Mitsubishi Shipbuilding to carry out technical studies on ammonia fuel supply

Mitsubishi Shipbuilding Co. has agreed to undertake technical studies on an ammonia fuel supply system for large, low-speed two-stroke marine engines under development by Winterthur Gas & Diesel AG (WinGD).

The signing ceremony of the memorandum of understanding (MOU) was held at WinGD Headquarters in Switzerland on June 2.

The newly concluded MOU reflects both companies desire to contribute to the achievement of the International Maritime Organisation’s (IMO) decarbonisation target in the maritime industry’s greenhouse gas (GHG) emissions.

WinGD, a Swiss designer of large marine engines, is currently developing ammonia-fuel;ed large, low-speed two-stroke marine engines dubbed type ‘X-DF-A’. Mitsubishi Shipbuilding will now work with WinGD in studying the technologies for developing and commercialising the ammonia fuel supply system for the X-DF-A engines.

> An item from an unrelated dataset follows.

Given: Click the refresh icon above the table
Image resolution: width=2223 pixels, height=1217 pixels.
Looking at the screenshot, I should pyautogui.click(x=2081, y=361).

Ammonia, which emits no CO2 when combusted, is garnering attention today as a fuel that contributes significantly to the reduction of GHG emissions in the maritime industry, and it is expected to be utilized as a stable, clean energy in the future.

In future, Mitsubishi Shipbuilding, aligning with MHI Group’s strategy of advancement of the energy transition, will apply its technologies and expertise in ammonia handling accumulated through its long history of building transport carriers.

As a maritime system integrator, the company will promote decarbonisation of the maritime industry and pursue a low-carbon society, contributing to reduction of environmental impact on a global scale.

In 2021 emissions from the international shipping sector grew by 5%, rebounding from the sharp decline in 2020 to reach 2015 levels, according to the IEA.

However to get on track with the Net Zero Scenario, total emissions will need to remain steady to about 2025, despite an expected increase in activity, and then begin decreasing by about 3% per year to 2030, resulting in a total decrease of over 15% from 2025 to 2030.

“While about half of low-carbon fuel use in 2030 is in the form of biofuels, which can be used in existing vessels, technological development and associated policy support will be important to enable the use of other fuels, particularly ammonia and hydrogen, in order to reduce dependency on oil-based fuels in international shipping,” it notes.